Basis risk arises when the price used to hedge does not perfectly match the price of physical exposure. In SEE, this mismatch became systemic. Industrial consumers and utilities typically hedged local exposure indexed to national exchanges while executing forward hedges on regional or core European markets. The hedge reduced headline exposure but introduced a secondary risk layer that proved costly.
The most common configuration in 2025 involved physical exposure linked to SEEPEX, OPCOM, or IBEX, with forward hedges executed on HUPX or German-linked EEX products. Correlation between these markets was high in direction, but weak in amplitude.

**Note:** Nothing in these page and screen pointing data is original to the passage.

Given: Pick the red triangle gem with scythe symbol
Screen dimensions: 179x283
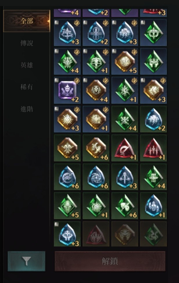Looking at the screenshot, I should [x=125, y=148].
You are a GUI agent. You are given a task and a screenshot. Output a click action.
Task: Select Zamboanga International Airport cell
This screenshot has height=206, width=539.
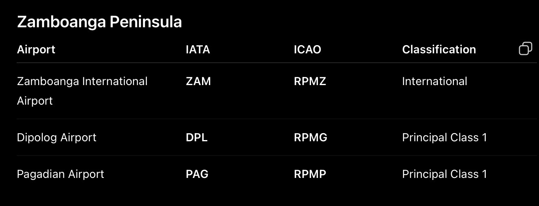[x=83, y=91]
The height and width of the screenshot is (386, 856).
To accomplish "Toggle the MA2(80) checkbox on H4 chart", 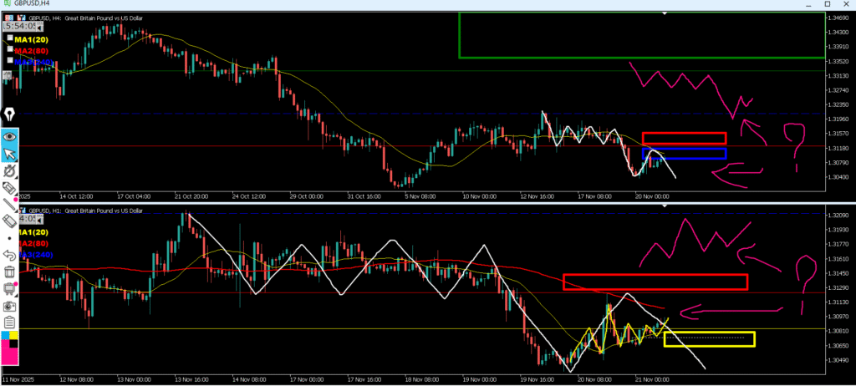I will (x=9, y=50).
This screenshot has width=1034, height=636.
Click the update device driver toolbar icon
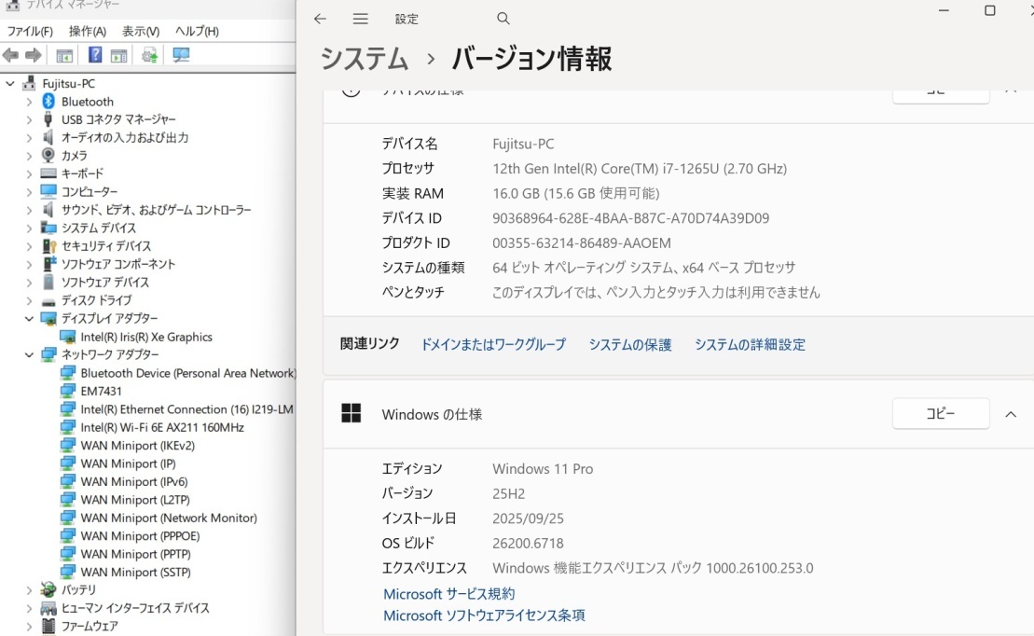coord(149,55)
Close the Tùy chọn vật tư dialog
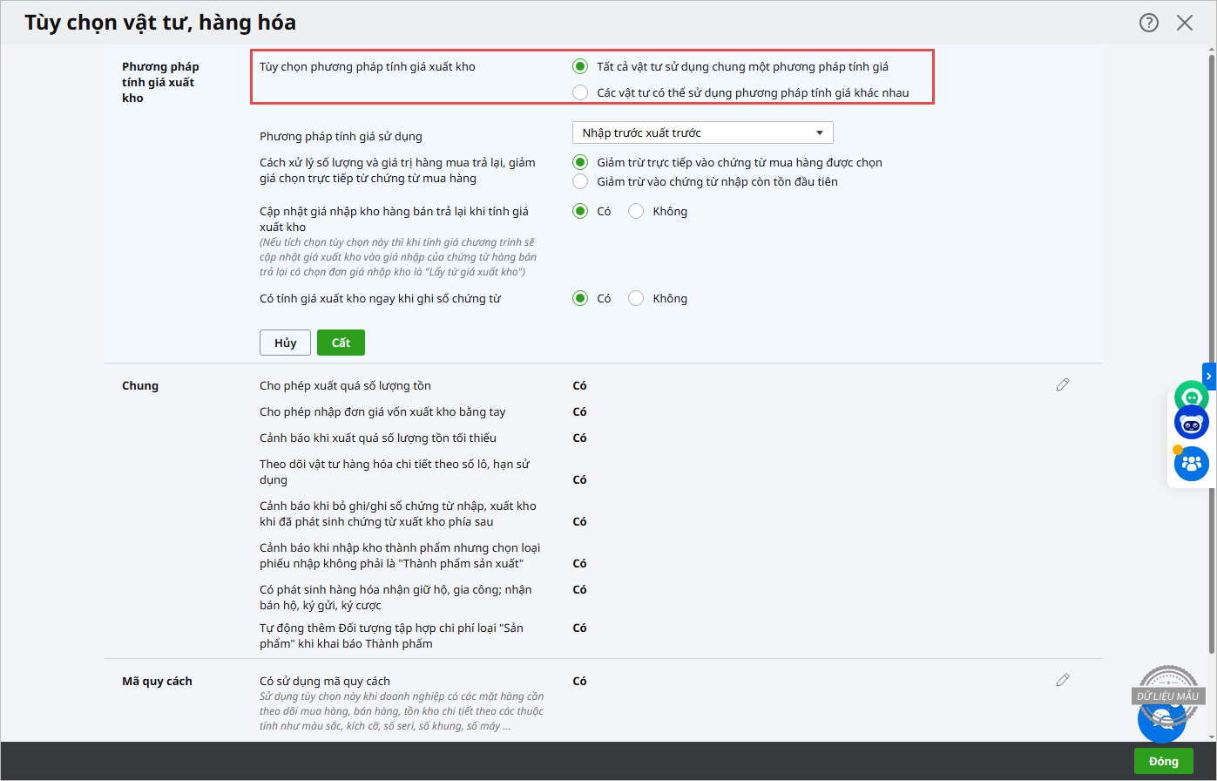This screenshot has height=781, width=1217. (1185, 23)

During 2025 delivery, annual average spreads appeared benign. However, intra-year volatility told a different story. The spread between SEEPEX and HUPX annual baseload prices experienced swings of ±8–12 €/MWh during periods of hydro stress, thermal outages, and cross-border congestion. Similar magnitudes were observed between IBEX and HUPX, while OPCOM spreads exhibited strong seasonal widening during dry quarters.
To translate this into economic terms, consider an industrial buyer with a 50 MW flat load, equivalent to approximately 438 GWh annually. A ±10 €/MWh basis movement produces a ±4.4 million € deviation from expected energy costs. This occurs despite the portfolio being fully hedged in nominal terms.

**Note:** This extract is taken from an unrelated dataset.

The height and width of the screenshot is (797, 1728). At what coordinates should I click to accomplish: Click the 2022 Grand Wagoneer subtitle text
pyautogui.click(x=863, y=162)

For larger consumers or utilities managing 100 MW or more, the exposure doubles proportionally. Importantly, this is not a tail scenario. In 2025, such deviations occurred repeatedly, particularly in Q1 and Q3, driven by weather variability and infrastructure constraints.
What made basis risk especially damaging was its asymmetric nature. Hedges tended to protect against upward price shocks more effectively than they captured downward movements. When local markets decoupled downward due to surplus hydro or imports, hedged consumers failed to fully benefit. When prices spiked locally, hedges often lagged or underperformed due to congestion-driven divergence.

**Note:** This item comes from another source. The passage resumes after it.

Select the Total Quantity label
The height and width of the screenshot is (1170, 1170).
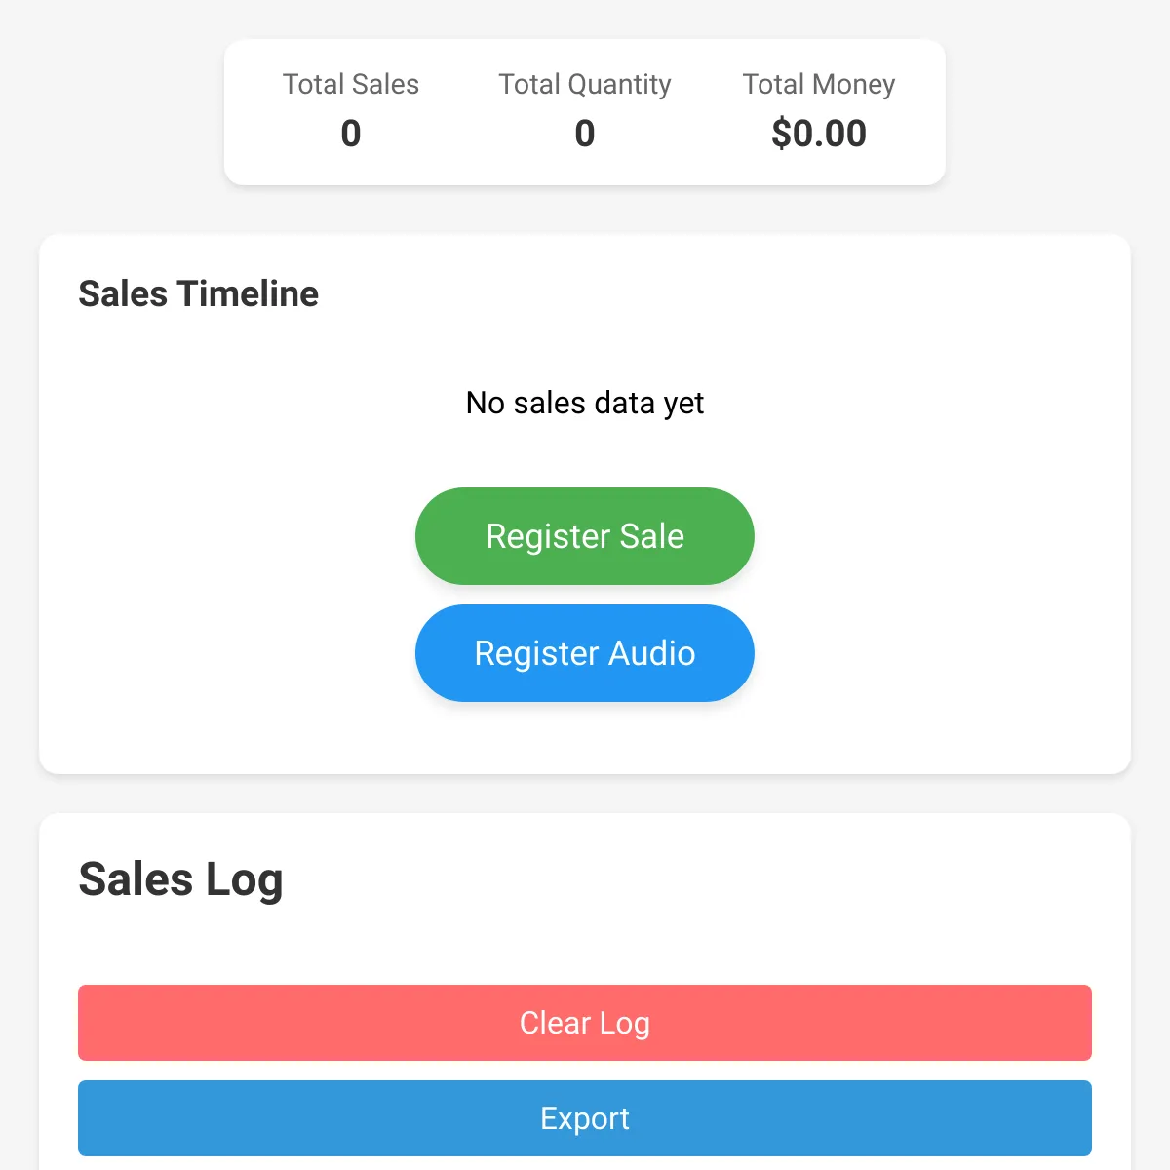[585, 85]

As a result, many industrial buyers discovered post-delivery that their “fully hedged” portfolios still exhibited 15–30 % effective exposure. This exposure manifested not as catastrophic losses, but as persistent variance against budgeted energy costs. Over time, this variance translated into reduced competitiveness and unpredictable EBITDA outcomes.
In Romania and Bulgaria, where forward hedging often relied on bilateral contracts indexed to spot references, the problem was compounded by embedded risk premia. Credit risk, liquidity risk, and basis risk were priced into contracts, adding an estimated 3–6 €/MWh to effective hedging costs relative to core European consumers.
By the end of 2025, sophisticated market participants had reached a clear conclusion. In SEE, hedging reduced volatility, but it did not eliminate it. The residual risk was not accidental; it was structural. Until local forward markets deepen sufficiently to align hedging instruments with physical exposure, basis risk will remain the hidden tax on electricity consumption in South-East Europe.